*** Opening Input data ***

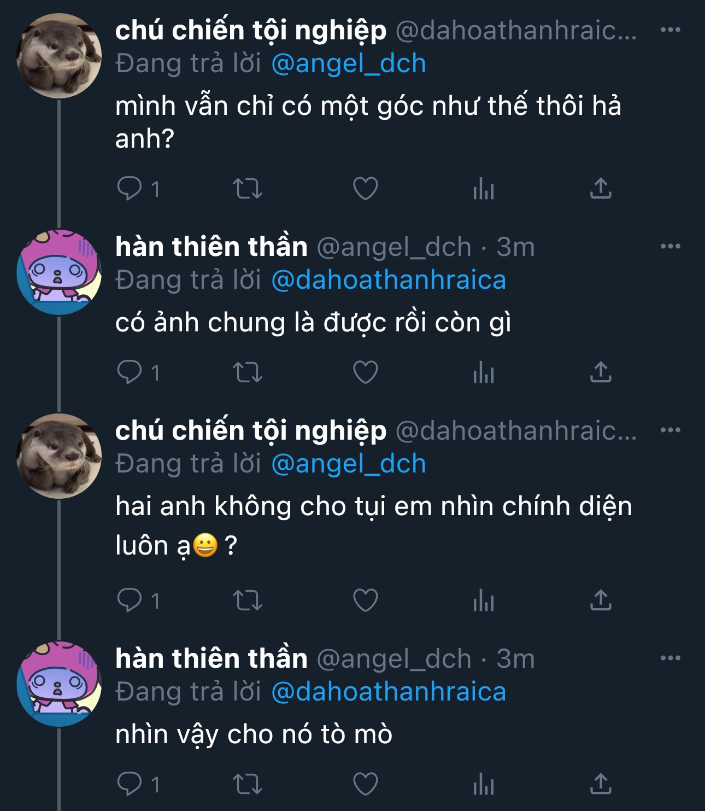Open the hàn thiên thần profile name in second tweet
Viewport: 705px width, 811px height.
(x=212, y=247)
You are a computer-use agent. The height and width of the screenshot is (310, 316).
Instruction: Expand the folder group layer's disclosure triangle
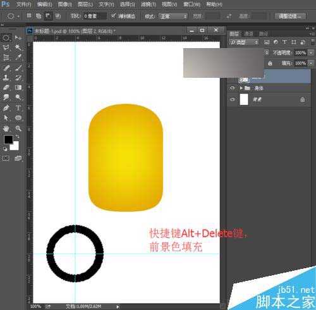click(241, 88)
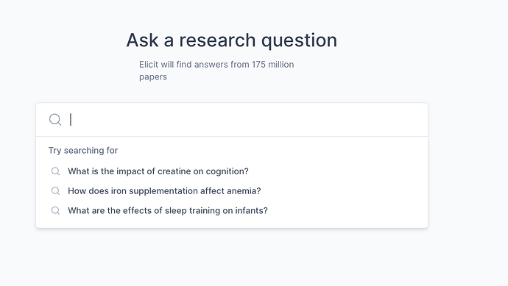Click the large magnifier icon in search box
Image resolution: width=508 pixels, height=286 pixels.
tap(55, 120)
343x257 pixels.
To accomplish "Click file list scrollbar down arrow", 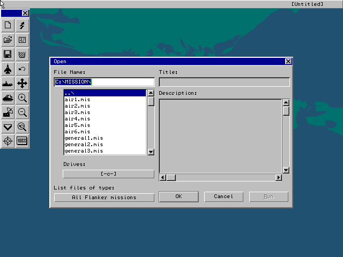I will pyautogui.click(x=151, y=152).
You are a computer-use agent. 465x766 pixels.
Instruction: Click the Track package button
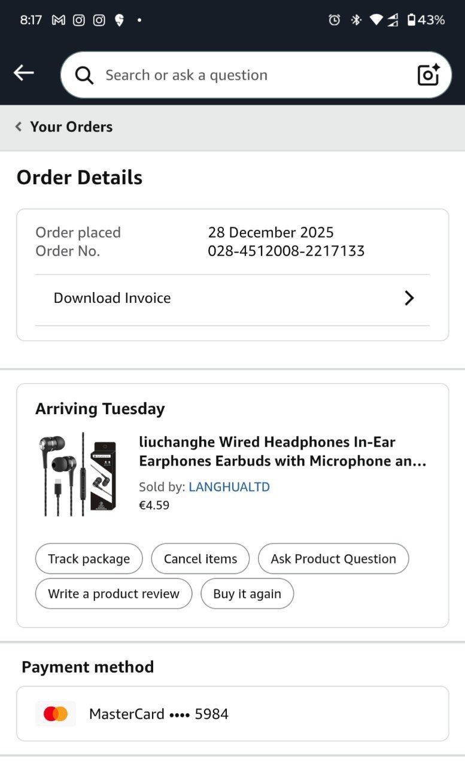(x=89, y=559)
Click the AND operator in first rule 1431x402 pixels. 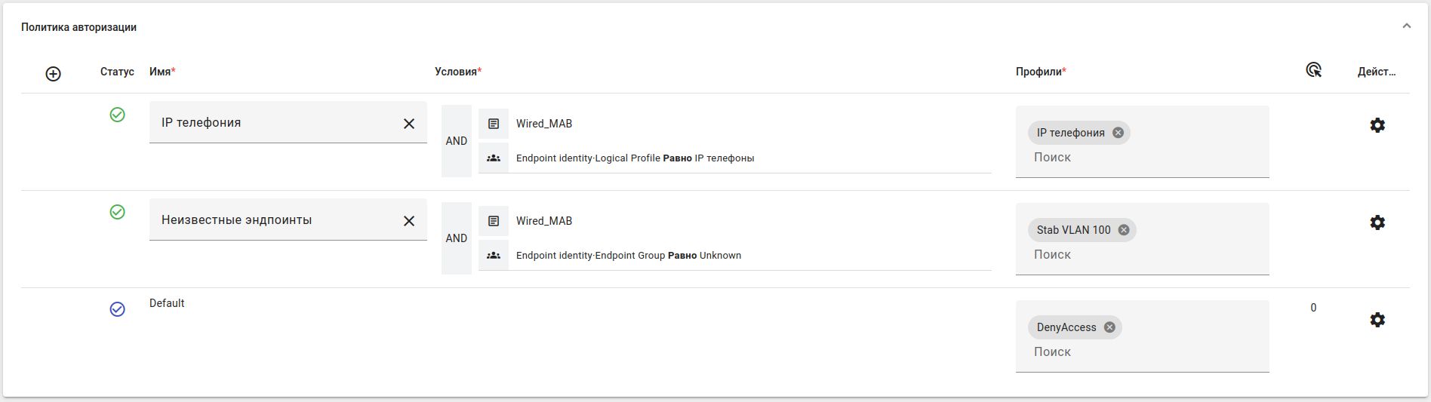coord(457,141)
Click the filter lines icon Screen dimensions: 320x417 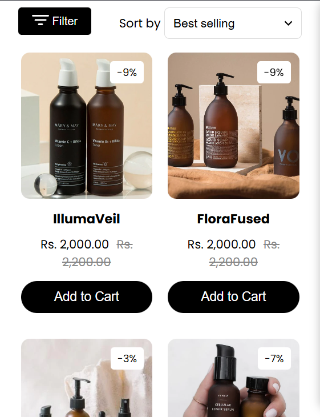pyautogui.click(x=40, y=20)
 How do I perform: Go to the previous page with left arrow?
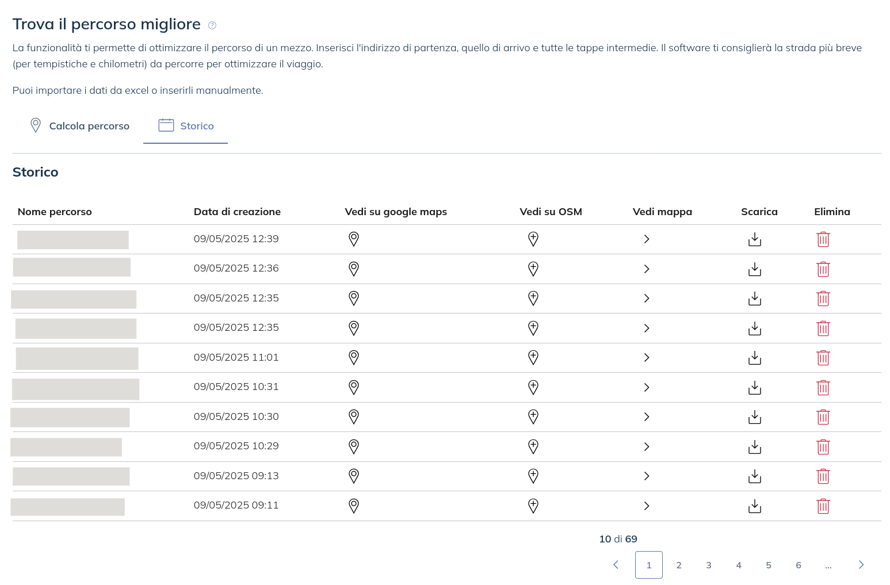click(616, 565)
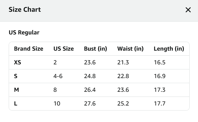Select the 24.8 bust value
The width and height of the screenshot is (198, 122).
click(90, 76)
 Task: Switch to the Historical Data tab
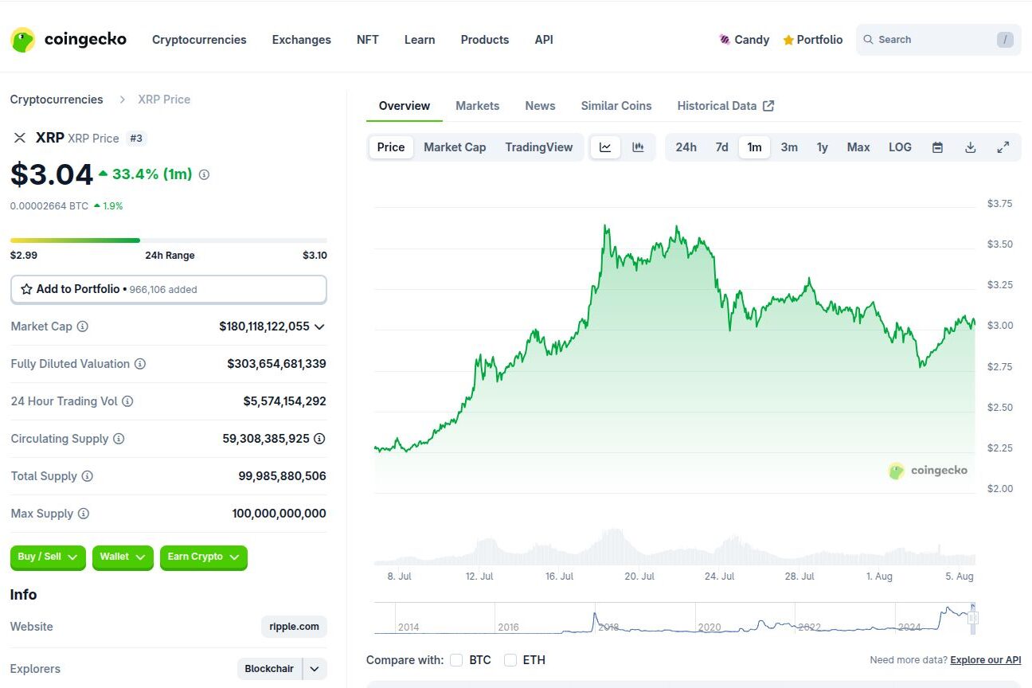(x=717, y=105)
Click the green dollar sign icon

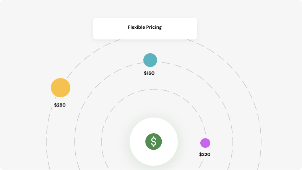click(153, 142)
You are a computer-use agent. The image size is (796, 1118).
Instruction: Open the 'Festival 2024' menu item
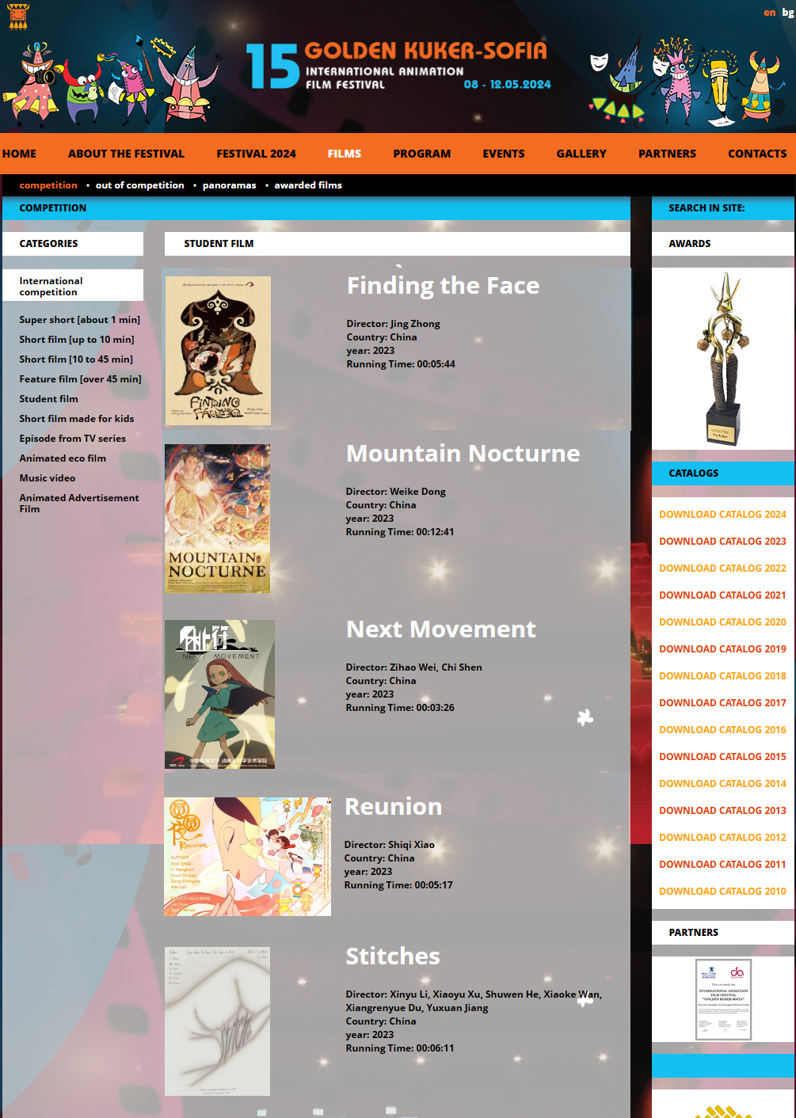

*** Closing Input data ***

Task item.
Set down word for word every line from the line containing "How do I perform: Go" through the last line of the entries, and nothing more; no pictures.

Task solution.
 How do I perform: Go to the previous page with left arrow?
click(616, 565)
Select the 24.8 bust value
The width and height of the screenshot is (198, 122).
click(90, 76)
 Task: Switch to the Historical Data tab
(x=717, y=105)
Click the green dollar sign icon

click(153, 142)
You are a computer-use agent. The image size is (796, 1118).
Instruction: Open the 'Festival 2024' menu item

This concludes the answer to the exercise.